In 1913, the states ratified the Sixteenth Amendment giving the federal government the power to directly tax citizens and corporations. The founders wisely prohibited direct taxes to block the federal government from unlimited access to funds fueling government expansion without concurrence from the states. The federal government was dependent on tariffs until 1913. The amendment was advanced by “progressives” who argued tariffs targeted the poor, by rural communities whose economy was tied to fluctuating commodity prices affected by tariffs, and by imperialists who wanted funds for a larger military with the reach and capability necessary for foreign adventures.
Later in 1913, states also ratified the Seventeenth Amendment making senators directly elected by popular vote instead of being elected by the state legislatures. The founders intended the House to represent the populace, but for the Senate to represent the states. Direct election denied state legislatures representation in the federal government, paved the way for the creation of oppressive federal agencies usurping state authority, and facilitated the confirmation of Supreme Court justices favorable to increasing national government control.
With unlimited funding available and freed from oversight and restraint by the states, the last defense against radical ambitions were the constitutional limits on federal authority.

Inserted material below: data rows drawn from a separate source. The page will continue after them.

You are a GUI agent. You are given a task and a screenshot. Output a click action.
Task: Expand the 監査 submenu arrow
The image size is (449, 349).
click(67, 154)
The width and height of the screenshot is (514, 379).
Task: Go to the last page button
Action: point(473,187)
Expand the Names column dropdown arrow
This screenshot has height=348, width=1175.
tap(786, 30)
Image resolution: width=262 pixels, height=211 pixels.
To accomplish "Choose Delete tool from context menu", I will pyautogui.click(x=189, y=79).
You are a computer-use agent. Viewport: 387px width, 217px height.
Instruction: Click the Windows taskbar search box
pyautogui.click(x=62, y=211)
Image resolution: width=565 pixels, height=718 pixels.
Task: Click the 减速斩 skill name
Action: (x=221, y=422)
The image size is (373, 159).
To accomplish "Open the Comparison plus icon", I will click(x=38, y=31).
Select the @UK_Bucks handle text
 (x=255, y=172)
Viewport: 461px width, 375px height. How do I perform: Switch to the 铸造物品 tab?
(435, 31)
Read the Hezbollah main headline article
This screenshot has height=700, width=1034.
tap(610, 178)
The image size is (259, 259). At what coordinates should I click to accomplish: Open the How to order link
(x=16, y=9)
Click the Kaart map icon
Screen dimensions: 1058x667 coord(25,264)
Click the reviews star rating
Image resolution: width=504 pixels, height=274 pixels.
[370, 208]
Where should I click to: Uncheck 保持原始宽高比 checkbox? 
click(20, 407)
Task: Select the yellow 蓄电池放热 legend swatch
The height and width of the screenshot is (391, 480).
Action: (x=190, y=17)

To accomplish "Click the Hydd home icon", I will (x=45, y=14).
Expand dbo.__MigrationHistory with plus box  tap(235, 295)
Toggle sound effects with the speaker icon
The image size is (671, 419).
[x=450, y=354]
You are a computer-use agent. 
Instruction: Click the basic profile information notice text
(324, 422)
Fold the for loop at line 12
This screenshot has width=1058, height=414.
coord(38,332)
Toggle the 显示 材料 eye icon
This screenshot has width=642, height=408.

Then Franklin Delano Roosevelt (FDR) became president. In her book The Forgotten Man, author Amity Shlaes shows FDR was a committed radical, a “progressive,” bent on centralizing power no matter how many were hurt or how much damage was done. Rather than work with his predecessor, Herbert Hoover, to avoid an unfolding banking crisis during the transition, Roosevelt let the country and markets languish in uncertainty for three months. Banks folded, depositors lost their life savings, and lives were destroyed, but FDR relished the fact the blame fell on Hoover while Roosevelt profited politically from the crisis.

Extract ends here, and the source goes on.